Friday, October 4, 2013

The Diviners

Title: The Diviners

Author: Libba Bray

Publisher: Little Brown Books (2012)

Genre(s): Fiction, Science Fiction, Fantasy, Horror, Young Adult Fiction, Steampunk

Length: 578 pages

Synopsis:  It's an age of jazz and glitter, movie stars and bootleg liquor. Evie O'Neill of Zenith, Ohio, is determined to make the most of it, but at seventeen, she's long outgrown Zenith's nightlife.  She craves the rush and excitement of the big city and when her parents decide to send her to New York City to stay with her uncle, Evie jumps at the chance.  Soon she's whirled into the kind of life she's always dreamed about: nights spent dancing in exclusive speakeasies, days shopping and sightseeing with friends.  But not everything is as it seems.  Everyone has a secret to keep, even Evie herself, but when a string of gruesome murders with ties to the occult rocks the city, she, and her secret, may be the only way to save them all.

My Rating: 4 Stars

My Opinion:  Hats off to Libba Bray!  She's managed to put together a massively complex book that's clearly only the tip of her creative iceberg.    This book is a pop culture collision of everything the self-proclaimed "nerd" demographic will love (and I say that as a self-identified nerd and without an ounce of condescension): magic, monsters, ghosts, demons, cults, mutants, superpowers, con men, showgirls, even a nod at steampunk.  With the new film adaptation of Fitzgerald's The Great Gatsby renewing interest in the Roaring 20's, I think this book has hit the right audience at the right time.  The stars are aligned for the next big hit, but I think that something is just the slightest bit amiss.  

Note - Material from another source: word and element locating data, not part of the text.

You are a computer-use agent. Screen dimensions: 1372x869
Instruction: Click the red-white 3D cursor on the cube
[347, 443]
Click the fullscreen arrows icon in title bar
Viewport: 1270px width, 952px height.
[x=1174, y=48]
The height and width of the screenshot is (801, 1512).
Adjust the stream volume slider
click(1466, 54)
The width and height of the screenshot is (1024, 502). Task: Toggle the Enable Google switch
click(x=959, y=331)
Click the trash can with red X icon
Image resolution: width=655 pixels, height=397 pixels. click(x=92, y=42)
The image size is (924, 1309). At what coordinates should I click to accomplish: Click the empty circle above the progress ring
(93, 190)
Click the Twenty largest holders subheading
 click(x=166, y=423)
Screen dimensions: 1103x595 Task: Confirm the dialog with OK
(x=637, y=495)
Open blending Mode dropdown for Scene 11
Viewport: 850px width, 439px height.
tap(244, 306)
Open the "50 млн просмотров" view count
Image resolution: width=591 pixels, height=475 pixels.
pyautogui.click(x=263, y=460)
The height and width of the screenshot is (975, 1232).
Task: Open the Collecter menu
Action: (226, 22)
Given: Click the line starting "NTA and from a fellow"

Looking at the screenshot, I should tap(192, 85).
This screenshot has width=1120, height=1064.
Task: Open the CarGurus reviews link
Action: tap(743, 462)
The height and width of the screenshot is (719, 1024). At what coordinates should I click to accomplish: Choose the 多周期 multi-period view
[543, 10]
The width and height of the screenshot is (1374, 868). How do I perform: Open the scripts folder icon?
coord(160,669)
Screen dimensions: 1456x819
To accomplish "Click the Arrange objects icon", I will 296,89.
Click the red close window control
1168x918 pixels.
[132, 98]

 For me, books seem to come most alive when they are more than the sum of their parts, rather than the sum of more parts.  True, this book has everything, but I think that everything was, in this case, a bit too much.  The main characters are often driven by the central plot, which is excellent...until the plot finishes before the book does.  Many of the characters are merely being set up for the sequel, and though I don't mind loose ends at the end of a book, I am perplexed when characters who seem important never quite interface with the aspects of the text I had thought most important.  This is particularly concerning given the plot-based drive of the book's action.  I tried re-framing the text under a character-driven lens, but it just doesn't work.  There are too many characters so focused on doing so many things that there wasn't space for their development to be the story's central anchor.  

Overall, the book works.  It's a quick read, cleverly written, well thought out, and meticulously researched, but for me, there's too much material for this one thick tome.  There's enough in Bray's imagining to have written series following each of her intriguing characters.  Of course, there's always the sequel, Lair of Dreams, which I plan to pick up as soon as it's released (supposedly spring of 2014).